MATERIAL PROVIDED >>
- - -

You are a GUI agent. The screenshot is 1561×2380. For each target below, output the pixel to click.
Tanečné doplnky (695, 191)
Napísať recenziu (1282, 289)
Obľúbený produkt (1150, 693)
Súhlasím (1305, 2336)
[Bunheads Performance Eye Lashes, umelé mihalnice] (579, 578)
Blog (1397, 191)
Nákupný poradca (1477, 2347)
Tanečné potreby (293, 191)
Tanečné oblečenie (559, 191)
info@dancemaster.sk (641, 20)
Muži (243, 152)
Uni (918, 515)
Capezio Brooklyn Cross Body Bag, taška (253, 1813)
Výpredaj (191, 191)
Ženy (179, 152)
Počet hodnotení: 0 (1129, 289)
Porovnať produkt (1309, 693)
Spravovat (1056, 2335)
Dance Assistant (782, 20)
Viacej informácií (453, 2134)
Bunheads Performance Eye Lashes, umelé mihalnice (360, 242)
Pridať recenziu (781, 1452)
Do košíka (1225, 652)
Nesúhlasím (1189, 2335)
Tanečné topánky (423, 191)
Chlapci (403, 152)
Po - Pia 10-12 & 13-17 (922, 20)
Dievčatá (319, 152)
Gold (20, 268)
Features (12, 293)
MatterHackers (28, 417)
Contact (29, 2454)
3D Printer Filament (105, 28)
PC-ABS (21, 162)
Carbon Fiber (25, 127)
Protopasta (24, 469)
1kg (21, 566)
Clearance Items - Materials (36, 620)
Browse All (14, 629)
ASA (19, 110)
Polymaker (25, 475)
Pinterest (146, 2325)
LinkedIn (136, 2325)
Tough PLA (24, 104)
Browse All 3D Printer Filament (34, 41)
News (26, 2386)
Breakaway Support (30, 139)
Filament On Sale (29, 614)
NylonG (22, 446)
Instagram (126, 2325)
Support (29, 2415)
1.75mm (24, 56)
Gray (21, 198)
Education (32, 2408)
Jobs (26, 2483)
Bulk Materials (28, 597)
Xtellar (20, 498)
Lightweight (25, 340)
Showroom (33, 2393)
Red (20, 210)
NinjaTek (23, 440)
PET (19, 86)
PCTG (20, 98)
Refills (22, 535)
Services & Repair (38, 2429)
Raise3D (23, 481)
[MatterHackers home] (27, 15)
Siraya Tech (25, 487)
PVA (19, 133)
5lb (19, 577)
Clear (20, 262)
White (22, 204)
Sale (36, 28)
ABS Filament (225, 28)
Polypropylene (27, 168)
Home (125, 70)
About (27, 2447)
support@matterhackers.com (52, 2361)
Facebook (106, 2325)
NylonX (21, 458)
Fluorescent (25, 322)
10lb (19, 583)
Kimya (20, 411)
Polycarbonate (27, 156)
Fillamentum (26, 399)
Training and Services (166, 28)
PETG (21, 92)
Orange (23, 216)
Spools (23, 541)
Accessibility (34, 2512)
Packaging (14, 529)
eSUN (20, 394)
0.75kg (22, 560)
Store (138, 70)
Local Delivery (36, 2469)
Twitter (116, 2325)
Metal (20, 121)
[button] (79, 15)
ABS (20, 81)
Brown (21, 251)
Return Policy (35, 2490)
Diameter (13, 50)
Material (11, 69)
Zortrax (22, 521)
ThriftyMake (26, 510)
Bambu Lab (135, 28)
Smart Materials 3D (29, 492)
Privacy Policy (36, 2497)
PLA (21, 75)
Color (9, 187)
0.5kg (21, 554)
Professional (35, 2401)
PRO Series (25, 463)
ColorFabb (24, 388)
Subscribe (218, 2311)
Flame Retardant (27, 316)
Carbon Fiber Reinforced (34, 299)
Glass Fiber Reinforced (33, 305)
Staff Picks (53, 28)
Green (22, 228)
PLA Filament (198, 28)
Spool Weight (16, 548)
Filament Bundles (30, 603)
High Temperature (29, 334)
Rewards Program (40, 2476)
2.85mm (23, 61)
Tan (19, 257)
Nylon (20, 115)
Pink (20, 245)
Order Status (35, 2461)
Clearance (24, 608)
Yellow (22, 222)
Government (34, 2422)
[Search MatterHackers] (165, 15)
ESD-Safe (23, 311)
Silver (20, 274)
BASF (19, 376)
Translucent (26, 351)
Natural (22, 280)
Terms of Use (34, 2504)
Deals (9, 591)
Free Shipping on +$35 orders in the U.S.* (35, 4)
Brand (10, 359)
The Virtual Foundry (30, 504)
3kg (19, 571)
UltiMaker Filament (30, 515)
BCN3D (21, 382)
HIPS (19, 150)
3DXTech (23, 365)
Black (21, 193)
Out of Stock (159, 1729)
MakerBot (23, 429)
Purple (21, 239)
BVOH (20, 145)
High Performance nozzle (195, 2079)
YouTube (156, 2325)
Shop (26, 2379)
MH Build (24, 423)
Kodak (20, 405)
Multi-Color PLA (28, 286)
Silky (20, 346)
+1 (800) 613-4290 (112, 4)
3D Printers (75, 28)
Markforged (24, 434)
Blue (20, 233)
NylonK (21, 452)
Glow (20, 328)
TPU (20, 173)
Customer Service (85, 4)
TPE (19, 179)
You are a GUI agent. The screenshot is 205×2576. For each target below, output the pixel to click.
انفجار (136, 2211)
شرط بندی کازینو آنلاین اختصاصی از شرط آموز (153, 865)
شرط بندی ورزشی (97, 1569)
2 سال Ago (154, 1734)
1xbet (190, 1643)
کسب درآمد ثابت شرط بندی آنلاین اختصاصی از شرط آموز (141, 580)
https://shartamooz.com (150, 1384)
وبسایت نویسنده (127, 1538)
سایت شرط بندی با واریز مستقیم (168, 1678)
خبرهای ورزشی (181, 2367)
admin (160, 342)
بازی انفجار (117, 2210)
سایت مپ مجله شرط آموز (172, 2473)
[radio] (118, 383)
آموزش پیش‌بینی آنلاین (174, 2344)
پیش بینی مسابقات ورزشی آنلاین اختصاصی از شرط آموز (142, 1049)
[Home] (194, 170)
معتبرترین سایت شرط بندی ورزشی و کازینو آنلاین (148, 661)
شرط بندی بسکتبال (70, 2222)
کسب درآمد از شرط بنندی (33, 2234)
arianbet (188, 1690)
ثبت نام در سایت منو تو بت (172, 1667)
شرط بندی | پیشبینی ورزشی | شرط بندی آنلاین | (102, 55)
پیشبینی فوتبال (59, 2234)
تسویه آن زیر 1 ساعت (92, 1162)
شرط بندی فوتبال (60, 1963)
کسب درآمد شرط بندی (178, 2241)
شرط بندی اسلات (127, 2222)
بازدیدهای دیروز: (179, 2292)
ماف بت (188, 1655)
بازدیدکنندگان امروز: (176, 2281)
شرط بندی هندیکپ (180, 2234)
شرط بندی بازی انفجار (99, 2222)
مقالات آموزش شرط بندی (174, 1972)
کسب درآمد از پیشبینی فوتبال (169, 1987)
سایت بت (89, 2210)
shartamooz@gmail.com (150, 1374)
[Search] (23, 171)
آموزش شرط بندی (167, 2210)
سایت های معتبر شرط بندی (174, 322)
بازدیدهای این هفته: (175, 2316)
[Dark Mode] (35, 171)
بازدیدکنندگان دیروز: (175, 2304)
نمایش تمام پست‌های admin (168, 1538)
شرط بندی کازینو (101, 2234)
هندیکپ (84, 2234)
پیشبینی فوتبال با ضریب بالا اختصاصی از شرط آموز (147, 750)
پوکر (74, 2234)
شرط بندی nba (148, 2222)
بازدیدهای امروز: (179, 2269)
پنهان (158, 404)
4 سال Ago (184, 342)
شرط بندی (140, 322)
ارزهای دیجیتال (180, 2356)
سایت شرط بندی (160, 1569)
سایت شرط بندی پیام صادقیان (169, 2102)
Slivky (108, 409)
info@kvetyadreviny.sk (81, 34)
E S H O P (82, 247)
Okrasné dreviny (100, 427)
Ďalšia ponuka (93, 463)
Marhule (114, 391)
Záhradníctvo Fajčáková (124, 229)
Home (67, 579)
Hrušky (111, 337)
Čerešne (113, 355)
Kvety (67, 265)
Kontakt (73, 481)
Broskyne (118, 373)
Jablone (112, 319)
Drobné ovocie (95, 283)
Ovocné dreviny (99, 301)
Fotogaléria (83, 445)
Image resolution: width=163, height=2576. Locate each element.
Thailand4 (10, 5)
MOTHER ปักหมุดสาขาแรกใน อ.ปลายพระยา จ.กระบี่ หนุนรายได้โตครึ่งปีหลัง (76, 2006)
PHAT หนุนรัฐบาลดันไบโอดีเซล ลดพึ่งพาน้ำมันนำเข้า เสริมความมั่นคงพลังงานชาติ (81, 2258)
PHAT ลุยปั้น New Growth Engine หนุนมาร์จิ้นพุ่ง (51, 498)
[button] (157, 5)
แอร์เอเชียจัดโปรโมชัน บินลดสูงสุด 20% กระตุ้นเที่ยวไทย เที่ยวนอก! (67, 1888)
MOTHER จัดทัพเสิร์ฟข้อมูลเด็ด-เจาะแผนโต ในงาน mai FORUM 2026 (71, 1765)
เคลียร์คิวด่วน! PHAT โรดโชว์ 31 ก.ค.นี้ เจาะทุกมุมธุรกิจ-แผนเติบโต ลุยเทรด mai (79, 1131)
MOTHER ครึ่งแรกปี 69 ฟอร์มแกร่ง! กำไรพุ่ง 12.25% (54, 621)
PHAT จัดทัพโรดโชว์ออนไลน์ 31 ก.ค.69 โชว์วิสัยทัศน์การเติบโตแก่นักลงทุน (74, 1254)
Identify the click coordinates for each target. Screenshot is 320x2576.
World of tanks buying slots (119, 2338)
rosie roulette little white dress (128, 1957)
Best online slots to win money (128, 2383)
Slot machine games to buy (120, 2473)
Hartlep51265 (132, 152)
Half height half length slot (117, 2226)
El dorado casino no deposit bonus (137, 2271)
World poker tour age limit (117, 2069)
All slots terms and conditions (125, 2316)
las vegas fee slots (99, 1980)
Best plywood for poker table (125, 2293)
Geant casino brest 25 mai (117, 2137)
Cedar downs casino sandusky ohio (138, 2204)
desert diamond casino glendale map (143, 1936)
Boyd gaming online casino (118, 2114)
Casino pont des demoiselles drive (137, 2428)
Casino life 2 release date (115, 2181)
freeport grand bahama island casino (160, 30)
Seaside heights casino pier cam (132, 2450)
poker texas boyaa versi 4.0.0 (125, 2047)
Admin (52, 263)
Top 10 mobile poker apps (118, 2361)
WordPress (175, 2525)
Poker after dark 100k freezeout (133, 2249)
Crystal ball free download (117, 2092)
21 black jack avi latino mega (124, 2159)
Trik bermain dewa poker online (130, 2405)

- - -

GOAL OF THE EXERCISE >> Above are the records. Copy the lines beginning at the one that has "Spravovat (1056, 2335)" and ending with the one that has "Xtellar (20, 498)", unchanged.

WORKED SOLUTION >>
Spravovat (1056, 2335)
Dance Assistant (782, 20)
Viacej informácií (453, 2134)
Bunheads Performance Eye Lashes, umelé mihalnice (360, 242)
Pridať recenziu (781, 1452)
Do košíka (1225, 652)
Nesúhlasím (1189, 2335)
Tanečné topánky (423, 191)
Chlapci (403, 152)
Po - Pia 10-12 & 13-17 (922, 20)
Dievčatá (319, 152)
Gold (20, 268)
Features (12, 293)
MatterHackers (28, 417)
Contact (29, 2454)
3D Printer Filament (105, 28)
PC-ABS (21, 162)
Carbon Fiber (25, 127)
Protopasta (24, 469)
1kg (21, 566)
Clearance Items - Materials (36, 620)
Browse All (14, 629)
ASA (19, 110)
Polymaker (25, 475)
Pinterest (146, 2325)
LinkedIn (136, 2325)
Tough PLA (24, 104)
Browse All 3D Printer Filament (34, 41)
News (26, 2386)
Breakaway Support (30, 139)
Filament On Sale (29, 614)
NylonG (22, 446)
Instagram (126, 2325)
Support (29, 2415)
1.75mm (24, 56)
Gray (21, 198)
Education (32, 2408)
Jobs (26, 2483)
Bulk Materials (28, 597)
Xtellar (20, 498)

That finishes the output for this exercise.